El cambio de la Constitución pretende impulsar al país centroasiático hacia una democracia plena, reforzando el respeto a los derechos humanos y las libertades fundamentales. Esta nueva reforma, la quinta desde que Kazajistán alcanzó su independencia de la extinta Unión Soviética, es la más profunda de todas y afecta a todos los ámbitos, desde la política a los derechos humanos, según informaron a este diario fuentes diplomáticas. Con ello, añadieron, el más extenso de los países centroasiáticos quiere consolidarse como una democracia de corte occidental sin dar la espalda a su historia y tradiciones.
Según un documento distribuido por la Embajada de Kazajistán en España, las reformas constitucionales de carácter económico van encaminadas a “crear una base legal para regímenes económicos y financieros especiales, así com o a consolidar el principio de seguridad jurídica y protección de las inversiones”. El objetivo final, añade, es “el desarrollo de una cooperación a largo plazo con los socios extranjeros”.
Dentro de la profunda reforma política que propone esta futura Constitución, los objetivos económicos suponen una parte muy importante. El presidente Kassym-Jomart Tokayev, durante su discurso ante el Kurultai (Congreso Nacional), subrayo que Kazajistán priorizará la eliminación de las barreras comerciales, combatirá el proteccionismo injustificado y expandirá el uso de la inteligencia artificial para mejorar la eficacia de la integración económica..
Tokayev expresó tambien su preocupación por la presión que soporta la industria agropecuaria kazaja debido a las importaciones de productos subsidiados procedentes de países de la Unión Económica Euroasiática, a la que pertenecen Armenia, Bielorrusia, Kirguistán y Rusia, ademas de Kazajistá. El presidente kazajo describió el problema como “seguridad alimenticia” y subrayó la necesidad de “tomar acciones gubernamentales decisivas para proteger a los productores domésticos”.
En el ámbito del transporte, Tokayev reafirmo la intención de Kazajistán de posicionarse como un centro logístico y de transporte internacional clave para los corredores este-oeste y norte-sur. Por ello, anunció que se acelerará la construcción de la autopista Beineu-Sekseuil, con lo que se reducirá la distancia del Corredor Medio en aproximadamente 900 kilómetros.
Tambien subrayó la expansión y modernización de líneas férreas esenciales, como las que unen Kyzylzhar–Moyynty, Darbaza–Maktaaral, Altynkol–Zhetygen y Zhezkazgan–Sekseuil. Al mismo tiempo, hizo público su objetivo de fortalecer el transporte aéreo de mercancías para lo que, aseguro, su gobierno está “abierto a una mayor participación del sector privado”. El objetivo es mejorar la competitividad incluso en los precios del combustible de las aeronaves.

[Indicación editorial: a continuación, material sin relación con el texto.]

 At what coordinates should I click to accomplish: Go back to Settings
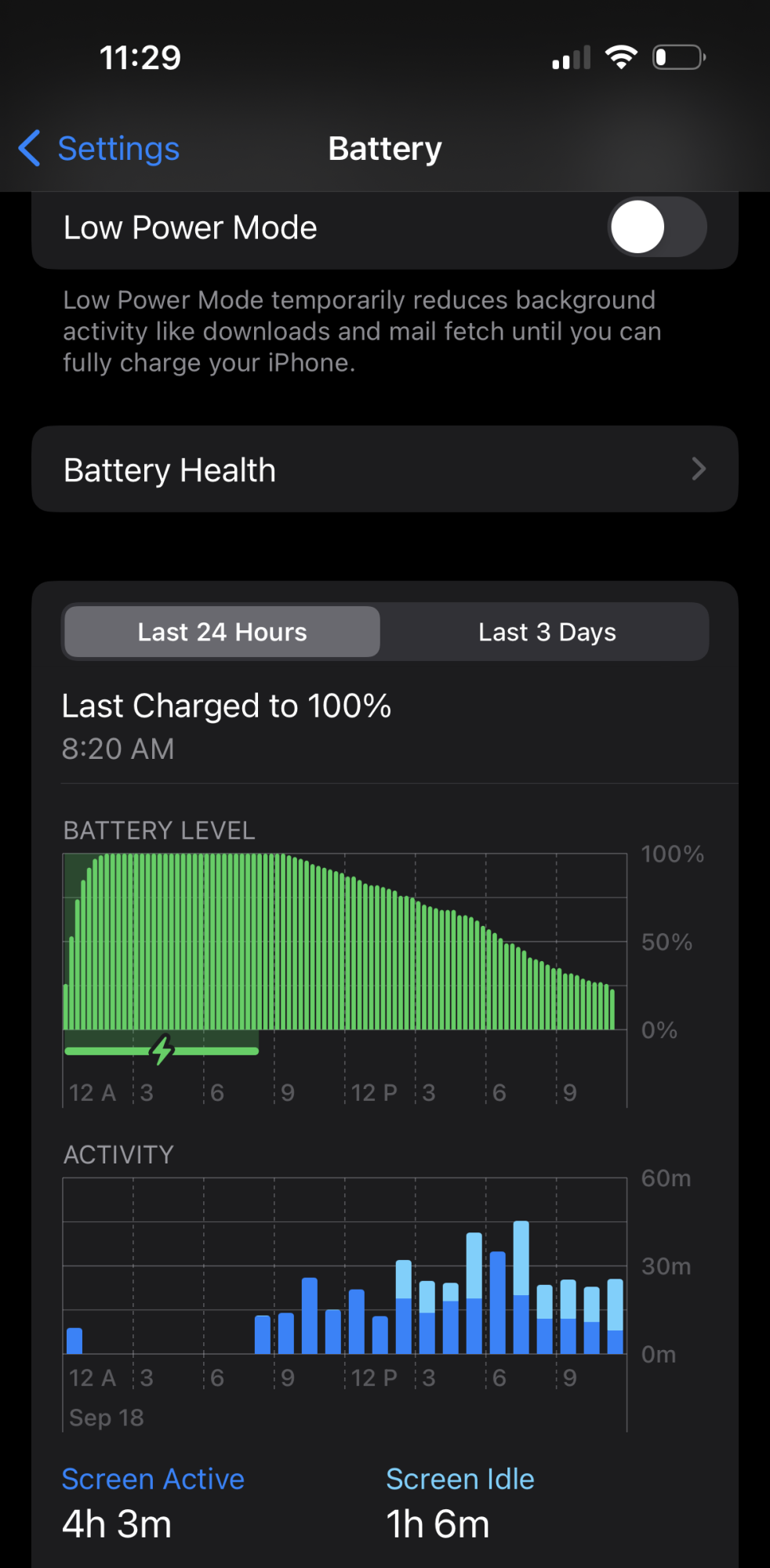pyautogui.click(x=100, y=148)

Por otra parte, Tokayev identificó la energía y el agua como elementos estratégicos de su diplomacia medioambiental y enfatizo la necesidad de establecer mecanismos de gobernanza y cooperación con sus vecinos de Asia Central. Pora ello propuso la creación de una Organización Internacional del Agua en el marco de las Naciones Unidas. Al respecto recordó que Astaná acogerá en abril la Cumbre Internacional Ecológica, que se enfocará en la recuperación del mar de Aral.
En cuanto a la energía aseguro que el desarrollo de plantas de carbón tendrá estatus de Proyecto Nacional. Las reservas de carbón de Kazajistán ascienden a 33 billones de toneladas y su explotación —según los planes del ejecutivo kazajo— se realizará utilizando tecnologías modernas para minimizar su impacto medioambiental.
Kazajistán es la 51ª economía mundial, con un PIB de 269.582 millones de euros (2024), un déficit público de 3.686 millones (2023) y una deuda pública de 55.637 millones. Aunque tanto el déficit como la deuda han crecido en los últimos años, no suponen cifras alarmantes —comparadas con las grandes economías occidentales— ya que respectivamente se sitúan en el 1,52% y el 22,98% de su PIB.